==== Источник ====

На дощатом полу, припорошенная снежной крупой, лежала мертвая синичка с темной брусничной каплей крови на клюве.
Рвавшаяся в тепло синичка Гроссмана погибла; воробышек Липкина все еще жив. А потому чирикает о весне и свободе.
Примерно об этом же поэт сказал сразу по возвращении с войны. (Липкин был мобилизован в июне 1941 года и изведал на фронтах больше, чем обычно выпадало журналистам. Он служил под осажденным Ленинградом, отступал по калмыцкой степи летом 1942-го, был участником Сталинградской битвы до полного освобождения города…) В заглавье стихотворения «Счастливец» можно почувствовать горечь самоиронии (отнюдь не мнимую), но основной тон здесь важнее дополнительного. Жизнь как таковая, сколь бы тяжела она ни была, какими бы невзгодами ни угрожала, – счастье.
Я мог бы сгореть за кирпичной стеной
В какой-нибудь миром забытой Треблинке
И сделаться туком в бесплодном суглинке,
Иль смазочным маслом, иль просто золой.
Но вот я – живу. Я снова с тобой,
Я один из немногих счастливцев.
Благодарность Богу за сохраненную жизнь и внутреннюю свободу подразумевает веру в достоинство человека и осмысленность бытия. Об этом Липкин писал в послевоенном «Договоре» (1946), а тридцать лет спустя в «Когда в слова я буквы складывал…»:
Но жизнь моя была таинственна,
И жил я, странно понимая,
Что в мире существует истина
Зиждительная, неземная,
И если приходил в отчаянье
От всепобедного развала,
Я радость находил в раскаянье
И силу слабость мне давала.

====

— Задания —
(A) Выведите дословно отрывок из фрагмента о Липкине, который начинается со слов, содержащих «Я мог бы сгореть», и заканчивается словами «из немногих счастливцев.».
(B) Ответьте на вопросы по фрагменту о Липкине:
(i) Когда Липкин был мобилизован?
(ii) В каком году Липкин написал «Договор»?
(iii) Что было на клюве мертвой синички?
(C) По фрагменту о Липкине объясните, почему воробышек Липкина чирикает о весне и свободе.

==== Листинг ====

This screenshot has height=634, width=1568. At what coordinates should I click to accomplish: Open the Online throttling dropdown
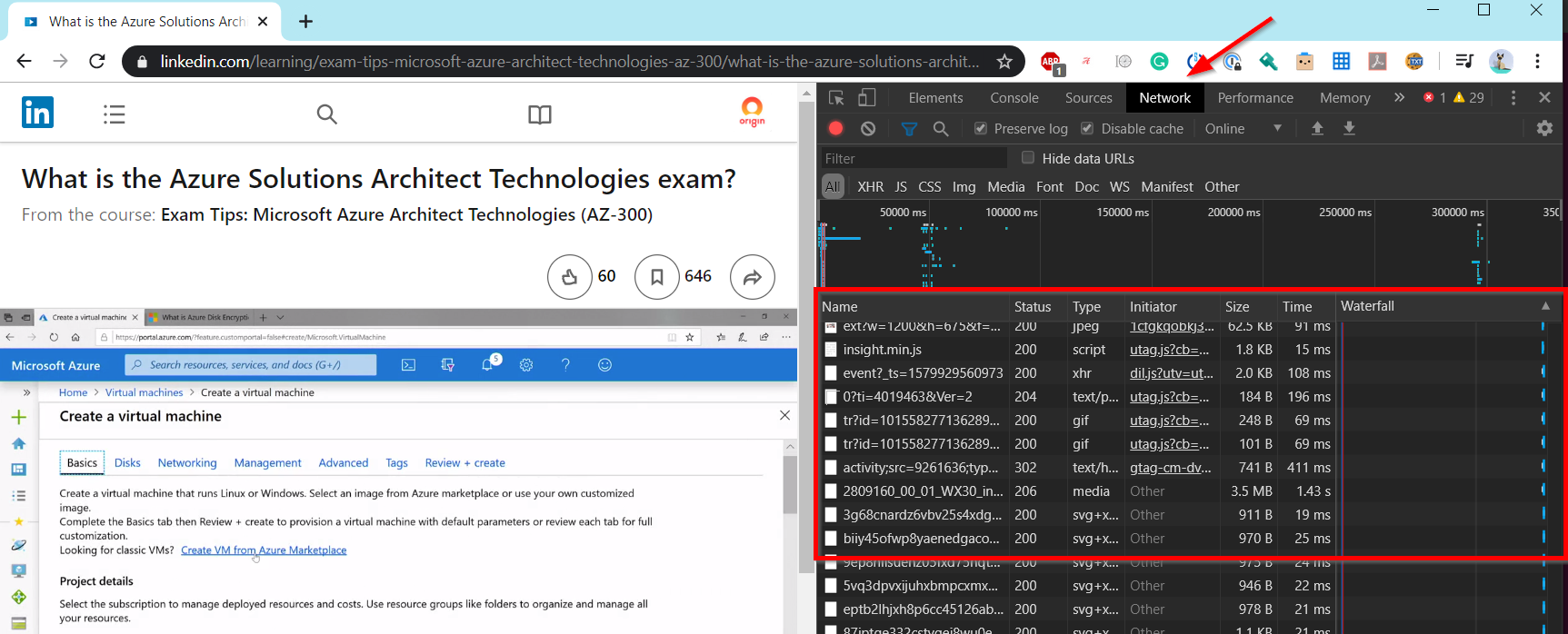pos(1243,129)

====
==== Листинг ====

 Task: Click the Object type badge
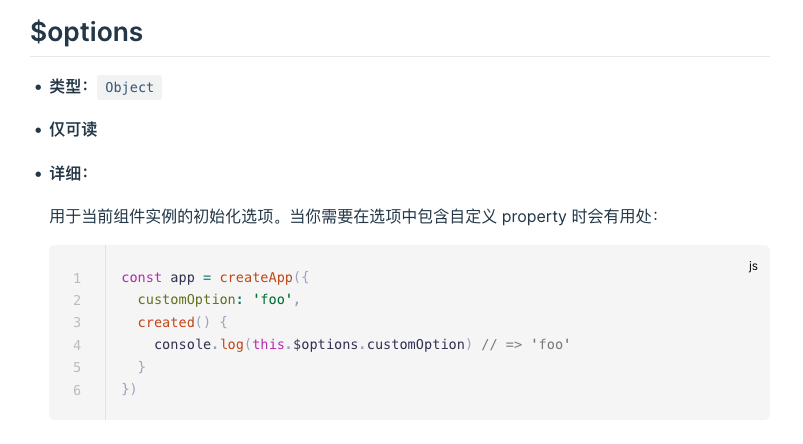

====

— Ответы к заданиям —
(A)
Я мог бы сгореть за кирпичной стеной
В какой-нибудь миром забытой Треблинке
И сделаться туком в бесплодном суглинке,
Иль смазочным маслом, иль просто золой.
Но вот я – живу. Я снова с тобой,
Я один из немногих счастливцев.

(B)
(i) В июне 1941 года.
(ii) В 1946 году.
(iii) Темная брусничная капля крови.

(C) Синичка Гроссмана погибла, а воробышек Липкина все еще жив. Поэтому он и чирикает о весне и свободе.